The Case Against Autodecode

Vladimir Panteleev via Digitalmars-d digitalmars-d at puremagic.com
Fri Jun 3 03:14:15 PDT 2016


On Friday, 3 June 2016 at 10:08:43 UTC, Walter Bright wrote:
> On 6/3/2016 1:05 AM, H. S. Teoh via Digitalmars-d wrote:
>> At the time
>> Unicode also had to grapple with tricky issues like what to do 
>> with
>> lookalike characters that served different purposes or had 
>> different
>> meanings, e.g., the mu sign in the math block vs. the real 
>> letter mu in
>> the Greek block, or the Cyrillic A which looks and behaves 
>> exactly like
>> the Latin A, yet the Cyrillic Р, which looks like the Latin P, 
>> does
>> *not* mean the same thing (it's the equivalent of R), or the 
>> Cyrillic В
>> whose lowercase is в not b, and also had a different sound, but
>> lowercase Latin b looks very similar to Cyrillic ь, which 
>> serves a
>> completely different purpose (the uppercase is Ь, not B, you 
>> see).
>
> I don't see that this is tricky at all. Adding additional 
> semantic meaning that does not exist in printed form was 
> outside of the charter of Unicode. Hence there is no 
> justification for having two distinct characters with identical 
> glyphs.

That's not right either.

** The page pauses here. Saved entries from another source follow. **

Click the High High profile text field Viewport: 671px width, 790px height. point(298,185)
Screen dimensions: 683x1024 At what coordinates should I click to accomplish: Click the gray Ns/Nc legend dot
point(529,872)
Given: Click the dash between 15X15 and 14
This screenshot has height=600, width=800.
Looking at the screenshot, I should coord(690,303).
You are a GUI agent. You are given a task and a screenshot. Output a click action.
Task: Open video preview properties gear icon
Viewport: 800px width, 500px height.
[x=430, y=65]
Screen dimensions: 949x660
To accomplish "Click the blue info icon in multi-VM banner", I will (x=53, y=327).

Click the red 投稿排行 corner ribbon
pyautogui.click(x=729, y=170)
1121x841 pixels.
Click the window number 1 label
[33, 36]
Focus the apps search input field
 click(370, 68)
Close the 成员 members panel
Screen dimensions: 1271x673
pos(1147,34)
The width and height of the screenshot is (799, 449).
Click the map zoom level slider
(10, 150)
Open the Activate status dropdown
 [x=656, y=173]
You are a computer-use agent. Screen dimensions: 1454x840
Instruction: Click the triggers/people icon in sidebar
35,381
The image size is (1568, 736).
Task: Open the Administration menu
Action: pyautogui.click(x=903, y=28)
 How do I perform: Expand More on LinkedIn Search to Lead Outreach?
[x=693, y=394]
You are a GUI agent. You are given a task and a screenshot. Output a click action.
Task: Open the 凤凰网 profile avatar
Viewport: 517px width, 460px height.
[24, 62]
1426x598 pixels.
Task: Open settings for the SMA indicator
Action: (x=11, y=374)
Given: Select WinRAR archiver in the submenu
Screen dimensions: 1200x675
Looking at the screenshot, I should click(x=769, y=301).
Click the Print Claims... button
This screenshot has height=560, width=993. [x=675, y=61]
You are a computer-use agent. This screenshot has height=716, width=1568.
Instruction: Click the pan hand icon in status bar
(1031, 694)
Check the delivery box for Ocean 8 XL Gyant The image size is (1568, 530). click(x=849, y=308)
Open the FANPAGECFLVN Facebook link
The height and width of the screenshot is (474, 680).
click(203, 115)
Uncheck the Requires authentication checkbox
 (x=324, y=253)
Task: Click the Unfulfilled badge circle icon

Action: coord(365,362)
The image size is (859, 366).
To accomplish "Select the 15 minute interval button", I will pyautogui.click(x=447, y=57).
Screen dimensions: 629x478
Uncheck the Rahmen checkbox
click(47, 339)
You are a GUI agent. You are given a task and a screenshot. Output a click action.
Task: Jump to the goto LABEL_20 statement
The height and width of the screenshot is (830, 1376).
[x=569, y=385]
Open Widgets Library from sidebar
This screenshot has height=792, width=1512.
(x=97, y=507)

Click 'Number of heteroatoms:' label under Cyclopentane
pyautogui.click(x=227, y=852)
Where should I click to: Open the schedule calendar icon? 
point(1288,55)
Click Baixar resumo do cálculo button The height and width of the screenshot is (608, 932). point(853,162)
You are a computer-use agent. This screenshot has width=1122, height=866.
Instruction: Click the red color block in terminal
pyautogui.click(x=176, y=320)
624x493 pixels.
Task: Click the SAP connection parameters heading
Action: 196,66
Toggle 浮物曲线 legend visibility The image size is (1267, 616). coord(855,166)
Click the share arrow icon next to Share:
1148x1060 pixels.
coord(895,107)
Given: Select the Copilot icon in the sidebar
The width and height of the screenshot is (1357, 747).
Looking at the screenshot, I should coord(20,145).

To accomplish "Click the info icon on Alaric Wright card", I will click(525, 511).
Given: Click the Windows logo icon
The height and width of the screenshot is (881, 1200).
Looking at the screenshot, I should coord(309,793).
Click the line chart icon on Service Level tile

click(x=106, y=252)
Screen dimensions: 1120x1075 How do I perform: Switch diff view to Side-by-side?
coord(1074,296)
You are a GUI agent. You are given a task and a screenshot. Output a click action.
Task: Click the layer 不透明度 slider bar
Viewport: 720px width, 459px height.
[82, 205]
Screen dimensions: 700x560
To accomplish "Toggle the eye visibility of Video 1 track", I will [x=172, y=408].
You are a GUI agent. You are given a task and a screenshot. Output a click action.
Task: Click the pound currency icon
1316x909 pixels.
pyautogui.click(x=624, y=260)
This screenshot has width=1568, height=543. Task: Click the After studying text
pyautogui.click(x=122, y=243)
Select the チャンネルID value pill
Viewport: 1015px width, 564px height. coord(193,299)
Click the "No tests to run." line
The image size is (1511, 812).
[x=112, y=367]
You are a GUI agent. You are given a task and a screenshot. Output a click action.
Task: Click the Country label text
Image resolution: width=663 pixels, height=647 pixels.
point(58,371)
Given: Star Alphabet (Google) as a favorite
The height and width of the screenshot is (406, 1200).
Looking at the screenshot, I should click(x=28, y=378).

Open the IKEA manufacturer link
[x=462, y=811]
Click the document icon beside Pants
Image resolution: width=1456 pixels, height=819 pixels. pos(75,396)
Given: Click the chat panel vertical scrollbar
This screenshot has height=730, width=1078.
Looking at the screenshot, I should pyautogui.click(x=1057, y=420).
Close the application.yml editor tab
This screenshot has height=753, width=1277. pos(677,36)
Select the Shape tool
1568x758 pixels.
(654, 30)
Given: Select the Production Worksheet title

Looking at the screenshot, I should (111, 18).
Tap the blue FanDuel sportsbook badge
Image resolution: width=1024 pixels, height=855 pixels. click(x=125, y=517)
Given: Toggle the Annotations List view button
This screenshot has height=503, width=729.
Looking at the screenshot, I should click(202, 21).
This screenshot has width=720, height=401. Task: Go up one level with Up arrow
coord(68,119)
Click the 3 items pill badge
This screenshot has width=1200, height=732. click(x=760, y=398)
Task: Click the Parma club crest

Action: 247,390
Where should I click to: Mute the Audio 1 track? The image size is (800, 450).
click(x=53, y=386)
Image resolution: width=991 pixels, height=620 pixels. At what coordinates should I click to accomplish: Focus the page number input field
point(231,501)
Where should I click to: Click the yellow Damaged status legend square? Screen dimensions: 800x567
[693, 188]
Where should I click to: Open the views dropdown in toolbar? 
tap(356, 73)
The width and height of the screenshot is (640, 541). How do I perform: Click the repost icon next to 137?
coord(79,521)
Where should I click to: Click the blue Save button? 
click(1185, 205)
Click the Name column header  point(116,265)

Cyrillic letters can look slightly 
different from their latin lookalikes in some circumstances.

I'm sure there are extremely good reasons for not using the latin 
lookalikes in the Cyrillic alphabets, because most (all?) 8-bit 
Cyrillic encodings use separate codes for the lookalikes. It's 
not restricted to Unicode.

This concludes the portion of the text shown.